Report each line of the entries that includes "article" by copying it.

Saved entries:
----
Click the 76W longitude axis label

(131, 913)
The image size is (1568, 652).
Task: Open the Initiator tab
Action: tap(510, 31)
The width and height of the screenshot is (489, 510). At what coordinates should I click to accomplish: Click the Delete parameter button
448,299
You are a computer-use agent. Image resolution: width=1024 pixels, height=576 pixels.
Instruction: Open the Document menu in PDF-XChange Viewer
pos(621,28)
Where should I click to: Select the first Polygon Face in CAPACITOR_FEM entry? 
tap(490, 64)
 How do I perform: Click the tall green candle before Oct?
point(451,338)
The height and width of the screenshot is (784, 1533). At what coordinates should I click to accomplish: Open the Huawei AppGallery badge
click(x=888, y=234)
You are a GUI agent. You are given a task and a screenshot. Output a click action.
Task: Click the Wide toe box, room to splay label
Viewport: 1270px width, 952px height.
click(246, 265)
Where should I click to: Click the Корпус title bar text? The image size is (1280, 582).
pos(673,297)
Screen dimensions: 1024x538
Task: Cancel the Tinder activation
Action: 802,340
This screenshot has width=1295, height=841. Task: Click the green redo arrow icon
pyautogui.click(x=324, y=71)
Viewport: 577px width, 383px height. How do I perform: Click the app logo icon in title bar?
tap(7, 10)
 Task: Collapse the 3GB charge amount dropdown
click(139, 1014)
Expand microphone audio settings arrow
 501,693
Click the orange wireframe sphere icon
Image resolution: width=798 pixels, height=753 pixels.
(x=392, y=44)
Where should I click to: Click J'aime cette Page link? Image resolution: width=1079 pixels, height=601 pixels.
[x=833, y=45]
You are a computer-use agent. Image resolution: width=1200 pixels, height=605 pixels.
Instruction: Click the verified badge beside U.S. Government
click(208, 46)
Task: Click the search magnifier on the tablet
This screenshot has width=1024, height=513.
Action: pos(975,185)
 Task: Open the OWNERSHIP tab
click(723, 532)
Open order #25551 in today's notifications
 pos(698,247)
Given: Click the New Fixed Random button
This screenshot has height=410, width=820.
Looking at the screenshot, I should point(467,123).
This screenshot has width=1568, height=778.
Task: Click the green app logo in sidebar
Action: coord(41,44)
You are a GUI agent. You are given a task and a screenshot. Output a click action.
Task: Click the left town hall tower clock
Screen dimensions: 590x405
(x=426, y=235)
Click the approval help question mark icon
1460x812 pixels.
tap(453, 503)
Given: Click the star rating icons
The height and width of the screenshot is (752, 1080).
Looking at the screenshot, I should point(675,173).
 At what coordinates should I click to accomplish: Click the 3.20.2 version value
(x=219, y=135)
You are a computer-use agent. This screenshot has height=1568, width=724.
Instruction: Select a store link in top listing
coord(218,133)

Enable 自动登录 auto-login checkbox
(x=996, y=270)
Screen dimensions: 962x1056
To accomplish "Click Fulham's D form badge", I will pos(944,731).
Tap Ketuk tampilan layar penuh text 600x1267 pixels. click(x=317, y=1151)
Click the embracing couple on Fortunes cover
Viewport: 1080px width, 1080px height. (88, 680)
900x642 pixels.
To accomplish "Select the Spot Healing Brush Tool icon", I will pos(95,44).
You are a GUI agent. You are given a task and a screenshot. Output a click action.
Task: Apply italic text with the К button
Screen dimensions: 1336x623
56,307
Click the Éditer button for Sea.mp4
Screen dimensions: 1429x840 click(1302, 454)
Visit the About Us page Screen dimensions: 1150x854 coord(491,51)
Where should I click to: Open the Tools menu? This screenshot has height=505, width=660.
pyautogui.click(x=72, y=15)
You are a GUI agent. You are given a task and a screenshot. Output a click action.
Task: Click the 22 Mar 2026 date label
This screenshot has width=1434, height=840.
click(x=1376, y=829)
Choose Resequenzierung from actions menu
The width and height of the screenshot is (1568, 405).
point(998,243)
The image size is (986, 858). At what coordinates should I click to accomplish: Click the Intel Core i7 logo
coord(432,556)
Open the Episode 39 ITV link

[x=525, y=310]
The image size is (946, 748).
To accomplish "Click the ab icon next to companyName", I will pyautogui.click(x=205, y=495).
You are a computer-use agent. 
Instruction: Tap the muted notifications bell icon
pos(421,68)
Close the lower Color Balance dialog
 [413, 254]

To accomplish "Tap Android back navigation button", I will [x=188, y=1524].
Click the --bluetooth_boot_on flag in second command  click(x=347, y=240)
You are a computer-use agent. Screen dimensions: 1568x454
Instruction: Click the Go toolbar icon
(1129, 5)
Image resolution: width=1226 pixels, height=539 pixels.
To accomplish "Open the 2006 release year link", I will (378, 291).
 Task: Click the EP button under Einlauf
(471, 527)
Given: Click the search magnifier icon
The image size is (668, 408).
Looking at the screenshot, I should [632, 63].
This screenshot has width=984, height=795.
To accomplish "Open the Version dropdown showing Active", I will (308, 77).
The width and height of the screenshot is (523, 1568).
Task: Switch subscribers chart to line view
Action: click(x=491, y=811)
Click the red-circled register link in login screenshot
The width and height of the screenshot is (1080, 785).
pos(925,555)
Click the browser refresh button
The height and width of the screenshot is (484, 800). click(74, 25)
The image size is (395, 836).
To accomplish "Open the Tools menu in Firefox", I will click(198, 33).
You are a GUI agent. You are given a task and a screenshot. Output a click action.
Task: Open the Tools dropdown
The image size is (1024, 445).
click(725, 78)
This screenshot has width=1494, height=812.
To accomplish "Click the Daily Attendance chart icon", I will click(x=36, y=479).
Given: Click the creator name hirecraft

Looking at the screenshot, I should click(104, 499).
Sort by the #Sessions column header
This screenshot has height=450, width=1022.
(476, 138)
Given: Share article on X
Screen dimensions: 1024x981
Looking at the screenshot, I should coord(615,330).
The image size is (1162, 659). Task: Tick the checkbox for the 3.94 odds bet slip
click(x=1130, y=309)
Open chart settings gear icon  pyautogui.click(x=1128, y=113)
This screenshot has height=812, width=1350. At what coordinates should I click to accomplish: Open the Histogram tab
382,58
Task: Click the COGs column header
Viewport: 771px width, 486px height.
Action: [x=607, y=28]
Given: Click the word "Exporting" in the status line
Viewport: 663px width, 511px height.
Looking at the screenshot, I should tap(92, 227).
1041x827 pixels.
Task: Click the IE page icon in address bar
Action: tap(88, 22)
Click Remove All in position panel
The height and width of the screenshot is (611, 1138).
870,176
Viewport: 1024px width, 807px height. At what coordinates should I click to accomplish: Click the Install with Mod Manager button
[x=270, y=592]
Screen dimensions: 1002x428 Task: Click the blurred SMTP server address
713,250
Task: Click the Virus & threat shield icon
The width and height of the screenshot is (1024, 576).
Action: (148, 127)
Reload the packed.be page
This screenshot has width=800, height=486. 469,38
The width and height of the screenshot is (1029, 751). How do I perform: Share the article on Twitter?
----
*Written response*
Given: Share article on X
The width and height of the screenshot is (1029, 751). How do I perform: Share the article on Twitter?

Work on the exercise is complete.